Material for this task
>> BEGIN

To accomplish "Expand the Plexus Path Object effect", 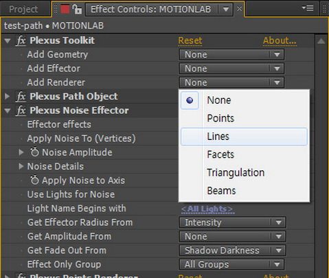I will tap(8, 96).
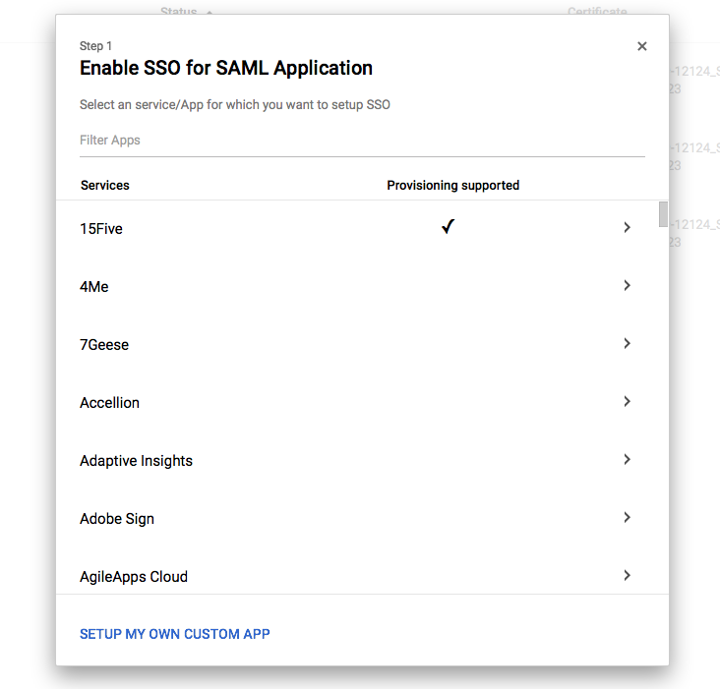Click Setup My Own Custom App
The width and height of the screenshot is (720, 689).
click(x=175, y=634)
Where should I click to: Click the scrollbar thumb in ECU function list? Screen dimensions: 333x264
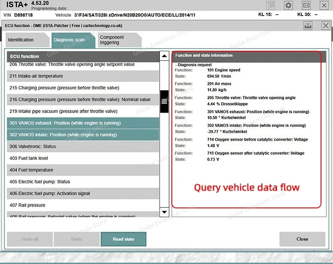[164, 102]
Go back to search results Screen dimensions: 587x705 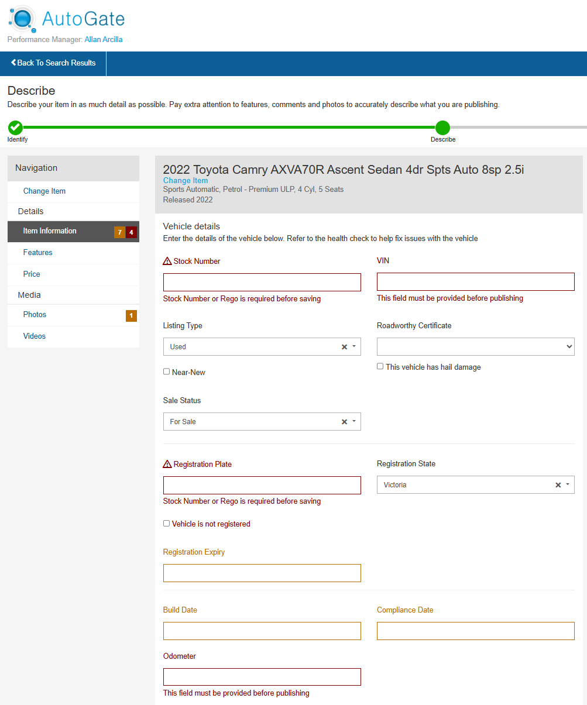53,63
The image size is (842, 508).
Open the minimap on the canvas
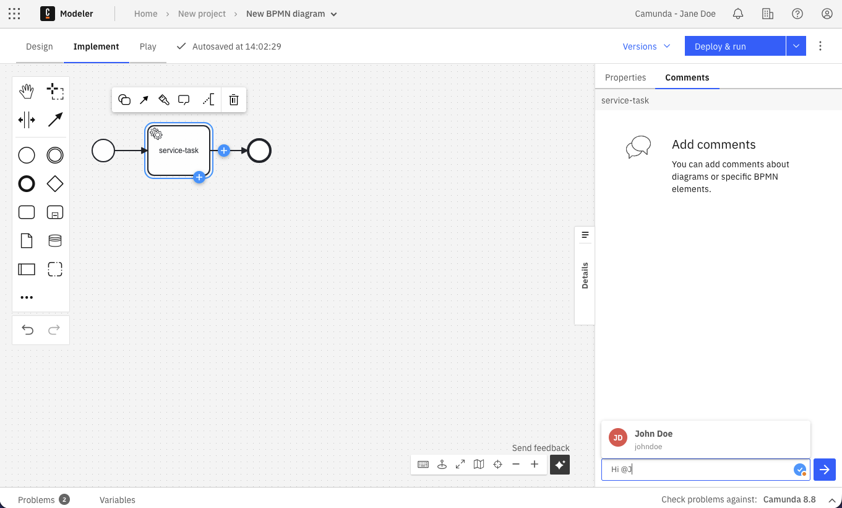click(479, 464)
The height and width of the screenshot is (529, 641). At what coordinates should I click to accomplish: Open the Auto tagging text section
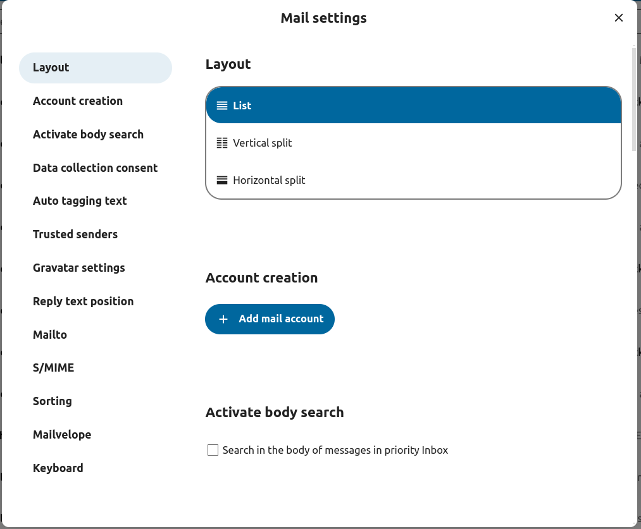80,200
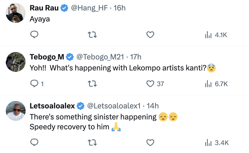Reply to Rau Rau's tweet

[34, 35]
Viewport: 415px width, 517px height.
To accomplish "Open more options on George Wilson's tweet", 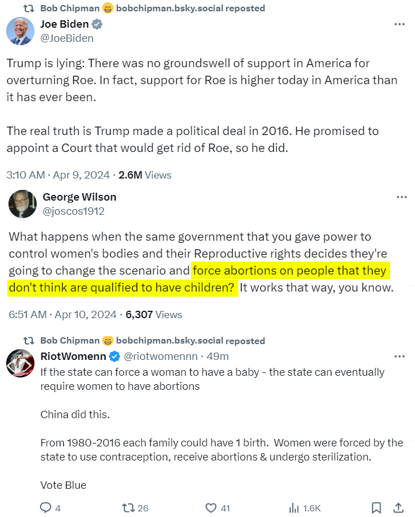I will click(x=401, y=197).
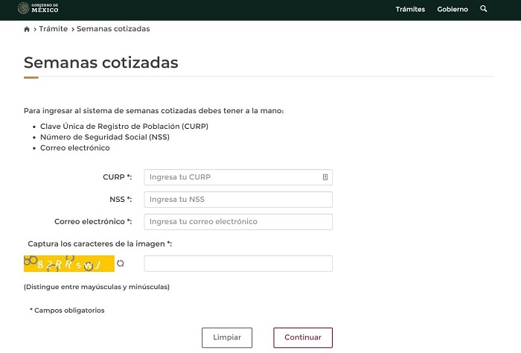Open the Gobierno menu
521x353 pixels.
(453, 10)
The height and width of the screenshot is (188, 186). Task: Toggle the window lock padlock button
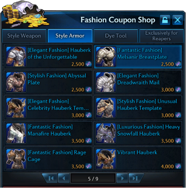pos(165,20)
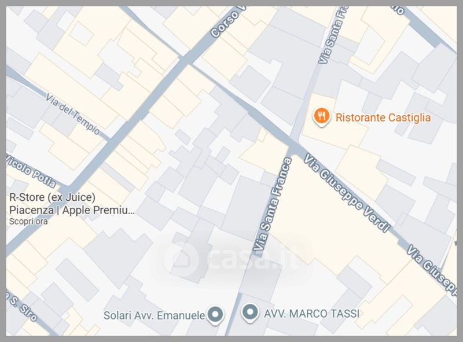
Task: Click the Solari Avv. Emanuele text label
Action: point(154,315)
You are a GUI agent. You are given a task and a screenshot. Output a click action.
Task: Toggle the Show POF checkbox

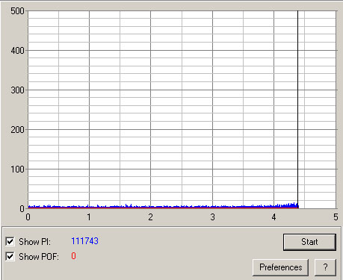click(10, 256)
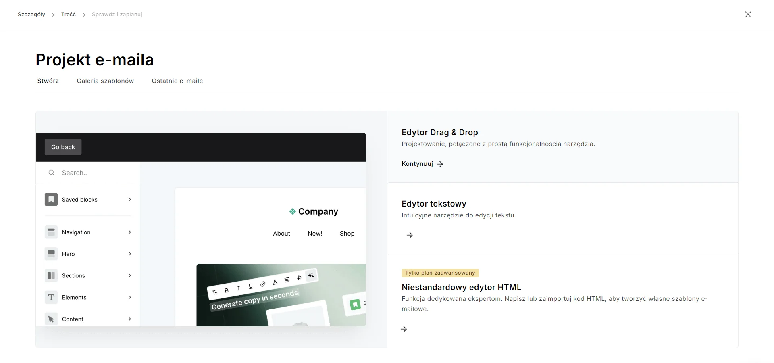
Task: Click the arrow under Edytor tekstowy
Action: coord(410,235)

>> END

Set task
In the items, from the line with "The height and width of the screenshot is (188, 186)." up to and including the final line, substitute "Switch" for every "Toggle" and change nothing else. Give back only those lines, and leave the pictures out.

Full response
The height and width of the screenshot is (188, 186). Task: Switch the window lock padlock button
pos(165,20)
Task: Click the Solari Avv. Emanuele text label
Action: point(154,315)
You are a GUI agent. You are given a task and a screenshot. Output a click action.
Task: Switch the Show POF checkbox

click(10, 256)
Task: Click the arrow under Edytor tekstowy
Action: coord(410,235)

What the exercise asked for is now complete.